▸ **What you are asked to do**: I'd like the line containing "You are a computer-use" and every line below it, to the end of the material, repeated exactly and with nothing else.

━━━━

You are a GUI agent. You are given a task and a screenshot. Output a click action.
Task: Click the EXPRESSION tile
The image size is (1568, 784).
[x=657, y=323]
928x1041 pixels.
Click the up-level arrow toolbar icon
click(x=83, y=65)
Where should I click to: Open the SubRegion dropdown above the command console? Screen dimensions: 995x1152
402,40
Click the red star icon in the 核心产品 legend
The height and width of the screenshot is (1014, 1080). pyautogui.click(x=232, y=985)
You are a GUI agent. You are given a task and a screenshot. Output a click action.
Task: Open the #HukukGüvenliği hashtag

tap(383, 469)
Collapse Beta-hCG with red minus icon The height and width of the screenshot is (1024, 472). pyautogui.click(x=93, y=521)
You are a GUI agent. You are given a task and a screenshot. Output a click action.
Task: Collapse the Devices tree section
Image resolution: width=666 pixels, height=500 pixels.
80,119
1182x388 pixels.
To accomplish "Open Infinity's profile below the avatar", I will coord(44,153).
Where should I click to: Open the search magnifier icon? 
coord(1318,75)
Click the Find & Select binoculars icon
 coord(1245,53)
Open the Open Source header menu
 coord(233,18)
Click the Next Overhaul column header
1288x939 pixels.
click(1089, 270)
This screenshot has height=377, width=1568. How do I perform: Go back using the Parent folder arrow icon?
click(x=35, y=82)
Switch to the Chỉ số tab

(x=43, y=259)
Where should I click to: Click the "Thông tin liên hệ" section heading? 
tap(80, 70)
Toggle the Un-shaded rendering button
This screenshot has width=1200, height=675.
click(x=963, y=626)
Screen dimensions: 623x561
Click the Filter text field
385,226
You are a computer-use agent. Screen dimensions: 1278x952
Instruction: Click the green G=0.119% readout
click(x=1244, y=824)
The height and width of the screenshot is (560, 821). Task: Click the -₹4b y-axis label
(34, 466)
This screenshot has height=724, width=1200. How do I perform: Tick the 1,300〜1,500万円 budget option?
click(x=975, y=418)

━━━━

▸ **Task response**:
You are a computer-use agent. Screen dimensions: 1278x952
Instruction: Click the green G=0.119% readout
click(x=1244, y=824)
The height and width of the screenshot is (560, 821). Task: Click the -₹4b y-axis label
(34, 466)
This screenshot has height=724, width=1200. How do I perform: Tick the 1,300〜1,500万円 budget option?
click(x=975, y=418)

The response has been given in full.